Now that you’ve established a connection to the server run the Get-WinSCPChildItem command and provide the session you just created. This command will enumerate all the files and folders on the remote server from the remote server user’s home directory.

Get-WinSCPChildItem -WinSCPSession $WinSCPSession
Displaying FTP server's content
Displaying FTP server’s content

To only list files in a particular directory, specify the Path parameter as shown below.

Get-WinSCPChildItem -WinSCPSession $WinSCPSession -Path '/Folder2'
Displaying FTP server's content in a subfolder
Displaying FTP server’s content in a subfolder

Uploading Files and Folders with the WinSCP Module

Uploading files and folders is similar to listing files with the WinSCP module. To do so, run the Send-WinSCPItem command as shown below. By specifying the session (WinSCPSession), the local Path of the file to upload, and the RemotePath to where the file should go, Send-WinSCPItem will upload the file.

By default, if you do not specify a path using -RemotePath parameter, your files and folders will be uploaded to the user’s home directory you authenticated to the server with.

Send-WinSCPItem -WinSCPSession $WinSCPSession -Path C:\Temp\TestFile.txt -RemotePath '/Folder2/'

When the upload completes, you’ll see that Send-WinSCPItem displays the remote folder path containing the file uploaded.

Uploading a file from local PC to FTP server
Uploading a file from local PC to FTP server

You can upload entire folders by providing a path to the Path parameter rather than a single file.

Downloading Files and Folders with the WinSCP Module

Downloading files and files with the WinSCP is possible, too, using the Receive-WinSCPItem command, as shown below.
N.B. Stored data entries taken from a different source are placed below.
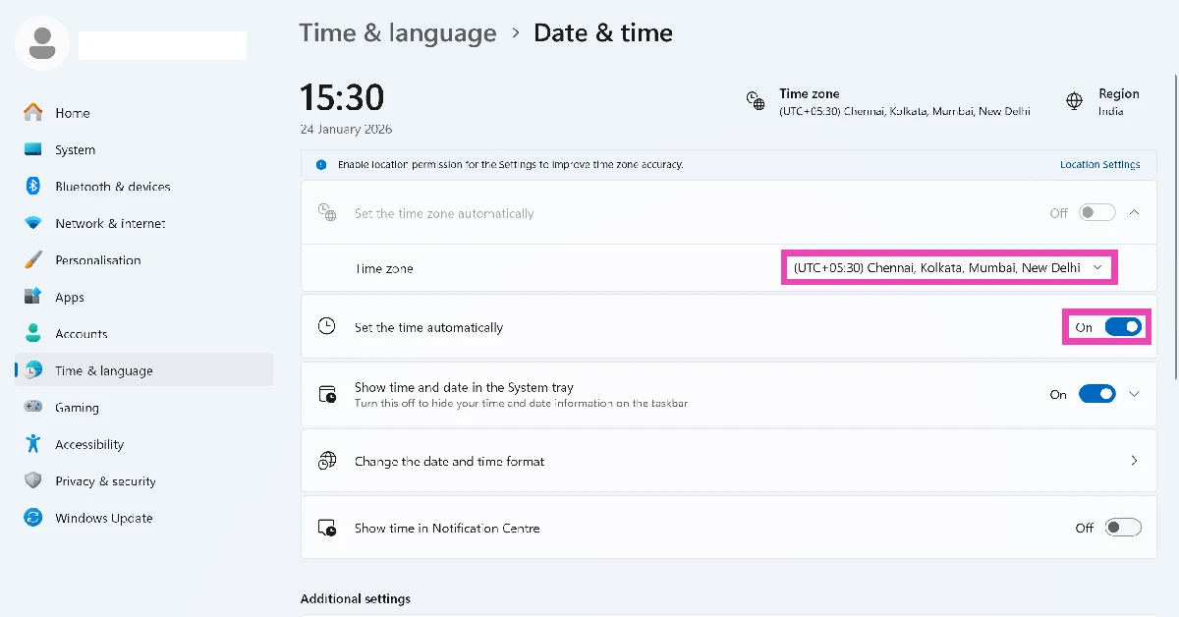Select Accessibility in the sidebar
The image size is (1179, 617).
click(x=34, y=444)
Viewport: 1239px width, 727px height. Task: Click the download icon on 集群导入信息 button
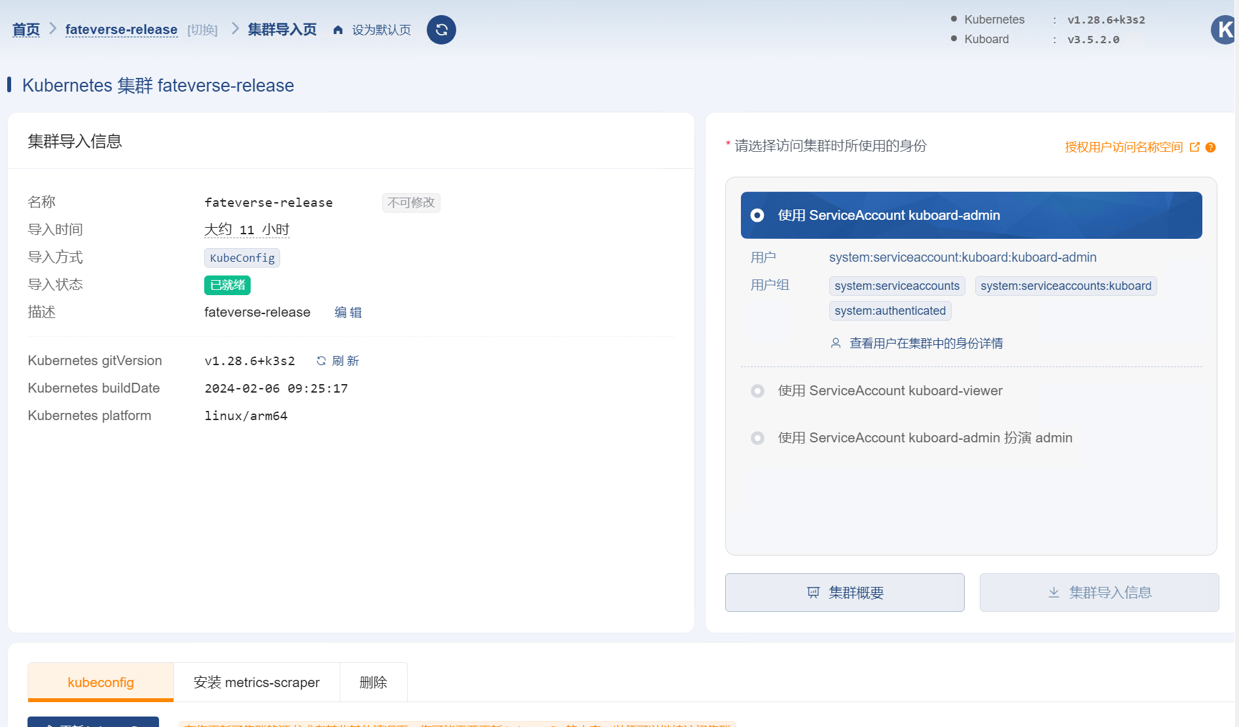[1054, 593]
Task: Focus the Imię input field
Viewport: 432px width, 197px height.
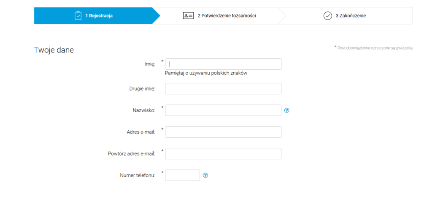Action: point(223,64)
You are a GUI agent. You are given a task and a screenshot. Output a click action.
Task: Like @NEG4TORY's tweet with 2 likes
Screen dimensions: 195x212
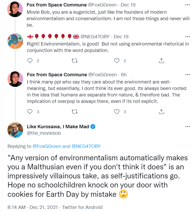tap(117, 61)
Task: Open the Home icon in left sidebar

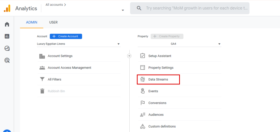Action: (x=7, y=24)
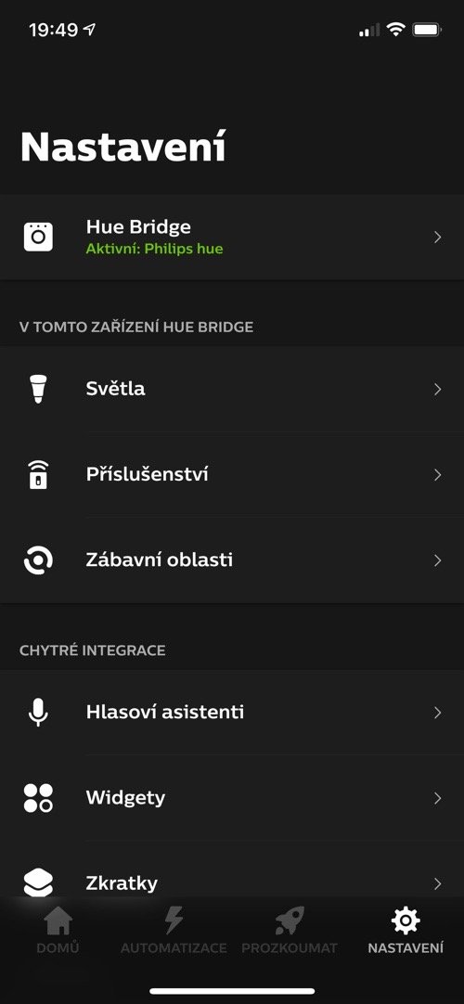Switch to the Automatizace tab
464x1004 pixels.
click(x=174, y=931)
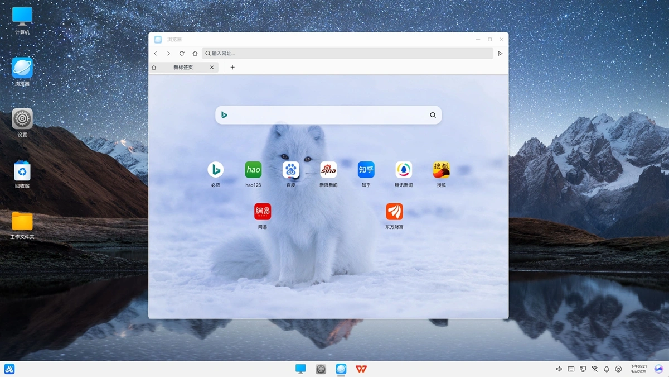Open the Eastmoney (东方财富) shortcut
The height and width of the screenshot is (377, 669).
(394, 212)
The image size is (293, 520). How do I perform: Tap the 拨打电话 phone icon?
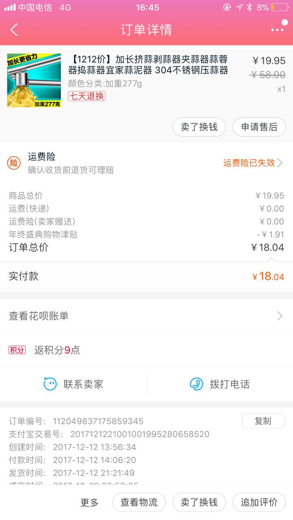[197, 384]
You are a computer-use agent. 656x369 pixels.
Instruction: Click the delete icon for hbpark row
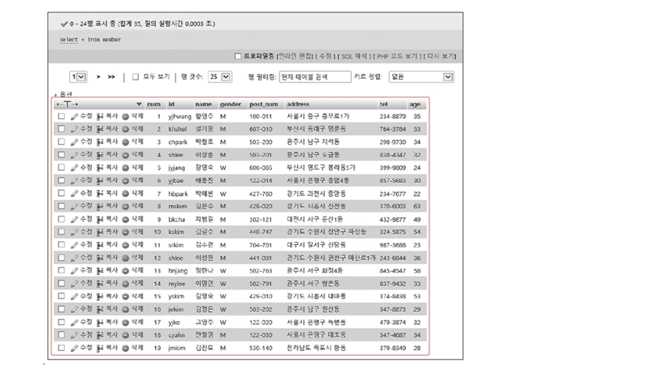(x=126, y=193)
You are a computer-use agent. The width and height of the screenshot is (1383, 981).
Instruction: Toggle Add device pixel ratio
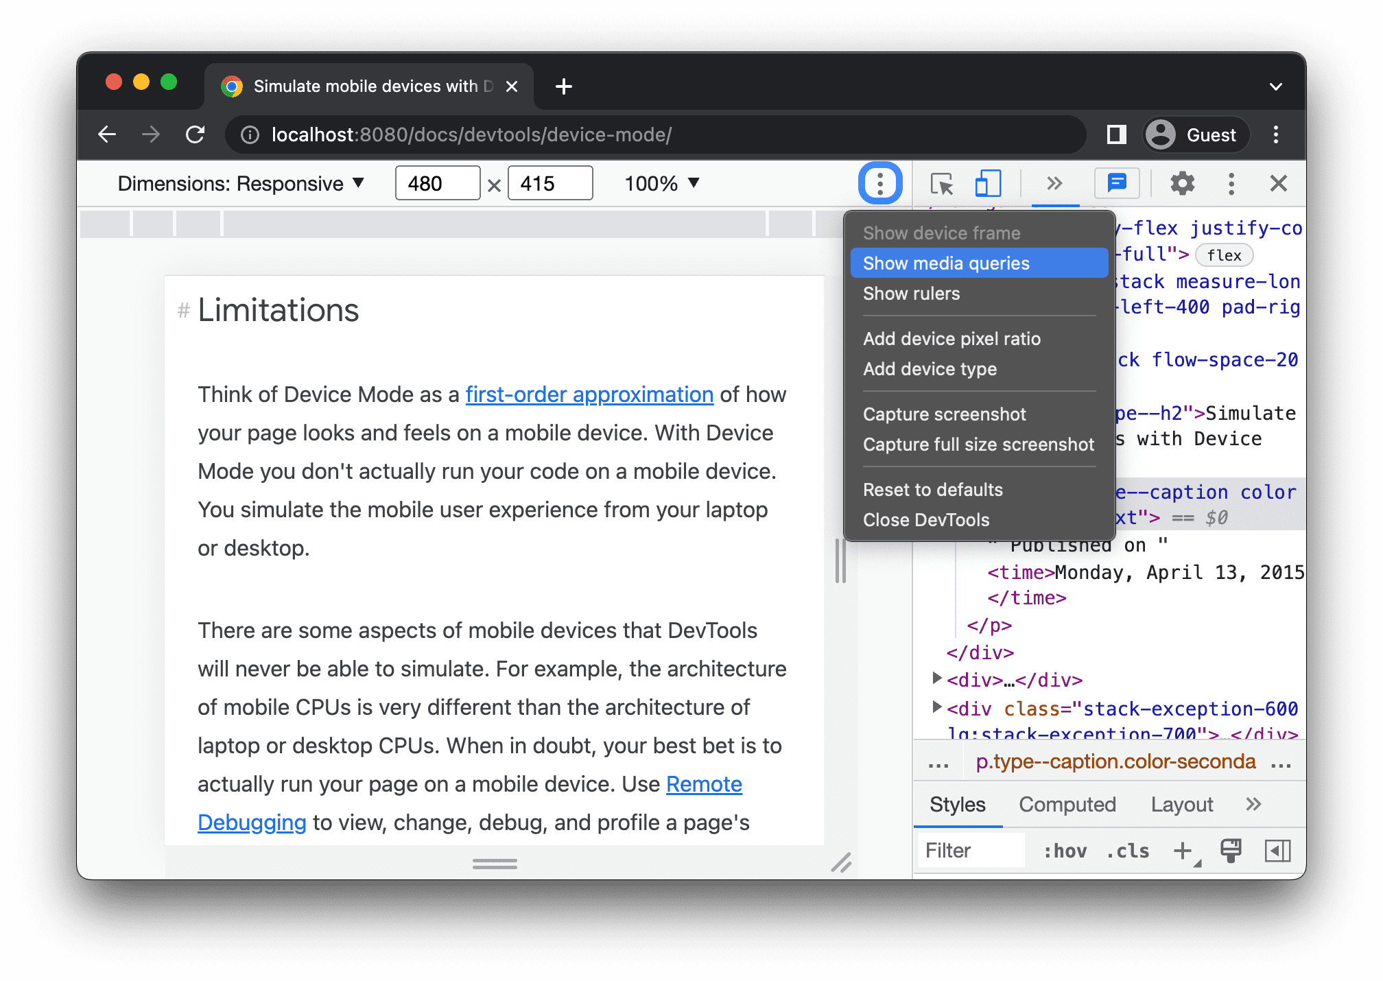(x=952, y=338)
To download files, specify the WinSCPSession again, provide the path to the file or folder you’d like to download via the RemotePath parameter and the local folder you’d like to download to.

Receive-WinSCPItem -WinSCPSession $WinSCPSession -RemotePath '/Folder2/ReadMe.txt' -LocalPath C:\Temp
Downloading file from FTP server to local PC
Downloading file from FTP server to local PC

Disconnecting the WinSCP Session

Once you are done using the WinSCP session, disconnect and remove it using the Remove-WinSCPSession.

Remove-WinSCPSession -WinSCPSession $WinSCPSession

Conclusion

You should now know how to list, upload and download files via PowerShell SFTP. Thankfully, the community has made modules for everyone to use freely to make this job much more manageable.

Which module do you prefer to work with files over PowerShell SFTP?